La piel en el asfalto (James William Guercio, 1973)
Un periodo en el que lo reaccionario delató sus innumerables imposturas, dejando en manos del progresismo la prédica de una ética hoy a su vez en liquidación por cambio de negocio; y en el que la condición masculina se vio en la tesitura desesperada de elegir entre la adscripción cínica a unos valores que había contribuido a erigir y ante los que se había descubierto carne de cañón —los one man army de los ochenta seguirían esa senda—, y lo que Robert Hughes tan atinadamente denominó la cultura de la queja, empeñada hasta la actualidad en emascular sus atributos.
Thelma y Louise (Ridley Scott, 1991)
Death Proof (Quentin Tarantino, 2007)
Los manierismos hiperrepresentativos de Sergio Leone y Sam Peckinpah daban cuenta pesimista de la agonía del western como universo moral. Con los únicos pertrechos expresivos que conocían, las armas y los vehículos que una vez forjaron América y por entonces contribuían a apuntalar su colapso, los hombres sin estrella redefinieron otros espacios arquetípicos —el thriller urbano, el noir— despojándolos de florituras dramáticas y argumentales a favor de una abstracción que permitiese escapar a cualquier manipulación ideológica, aun a riesgo de precipitarse en el nihilismo.

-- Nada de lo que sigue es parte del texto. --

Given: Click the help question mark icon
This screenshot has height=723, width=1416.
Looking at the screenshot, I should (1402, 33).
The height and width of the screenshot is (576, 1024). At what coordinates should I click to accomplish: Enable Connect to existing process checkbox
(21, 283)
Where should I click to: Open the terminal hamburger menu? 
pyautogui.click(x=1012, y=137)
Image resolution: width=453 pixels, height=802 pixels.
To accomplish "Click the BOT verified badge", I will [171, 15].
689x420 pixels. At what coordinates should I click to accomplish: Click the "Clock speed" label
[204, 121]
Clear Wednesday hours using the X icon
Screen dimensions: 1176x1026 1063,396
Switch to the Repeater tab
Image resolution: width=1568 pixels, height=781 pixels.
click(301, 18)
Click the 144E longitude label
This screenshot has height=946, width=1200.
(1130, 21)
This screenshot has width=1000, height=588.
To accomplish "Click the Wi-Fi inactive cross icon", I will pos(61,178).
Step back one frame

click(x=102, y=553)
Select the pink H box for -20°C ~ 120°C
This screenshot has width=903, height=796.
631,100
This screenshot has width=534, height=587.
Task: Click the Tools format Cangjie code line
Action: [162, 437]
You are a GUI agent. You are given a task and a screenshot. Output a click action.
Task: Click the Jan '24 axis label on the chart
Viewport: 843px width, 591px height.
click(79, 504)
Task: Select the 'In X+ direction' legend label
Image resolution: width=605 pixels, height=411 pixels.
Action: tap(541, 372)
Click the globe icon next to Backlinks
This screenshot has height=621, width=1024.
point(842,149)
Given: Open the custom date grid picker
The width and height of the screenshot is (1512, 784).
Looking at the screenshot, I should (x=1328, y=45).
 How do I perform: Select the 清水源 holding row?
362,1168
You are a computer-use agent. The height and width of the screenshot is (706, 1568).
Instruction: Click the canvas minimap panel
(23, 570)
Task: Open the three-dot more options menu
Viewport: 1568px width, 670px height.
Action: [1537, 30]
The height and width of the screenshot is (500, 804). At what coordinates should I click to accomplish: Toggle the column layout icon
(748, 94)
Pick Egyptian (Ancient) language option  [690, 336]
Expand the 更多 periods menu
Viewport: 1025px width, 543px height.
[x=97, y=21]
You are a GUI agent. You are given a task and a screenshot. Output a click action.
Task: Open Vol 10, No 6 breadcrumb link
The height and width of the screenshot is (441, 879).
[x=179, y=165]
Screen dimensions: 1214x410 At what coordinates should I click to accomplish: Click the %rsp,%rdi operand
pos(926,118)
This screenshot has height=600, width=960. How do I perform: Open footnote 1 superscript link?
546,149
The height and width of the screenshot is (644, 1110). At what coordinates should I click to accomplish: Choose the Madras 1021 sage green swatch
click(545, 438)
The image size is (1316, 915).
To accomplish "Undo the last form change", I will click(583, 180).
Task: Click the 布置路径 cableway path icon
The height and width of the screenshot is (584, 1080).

Grupo salvaje (Sam Peckinpah, 1969)
Los nombres propios dieron paso a apelativos en clave y apodos; los diálogos, a gestos mudos y gritos de dolor; las investigaciones, a persecuciones suicidas y tiroteos en no-lugares. Una codificación narrativa y estética extrema, cuyos significantes pugnaban por eludir significados asfixiantes; una codificación que en no pocas ocasiones derivó en ascetismo de enorme calado.
Punto límite: cero (Richard C. Sarafian, 1971)
Una señal de tráfico estremecida por el paso de un coche a la fuga, una mirada gélida, una explosión de sangre en una pared cuarteada, las huellas de unos neumáticos en el asfalto, dos manos pugnando por una pistola, decían tanto o más del momento histórico que cualquier ensayo académico. «El edificio abandonado en el desenlace de French Connection», ha escrito Martin Rubin, «es una tumba, una ruina dejada atrás por una civilización acabada; una visión espeluznante que devora al protagonista».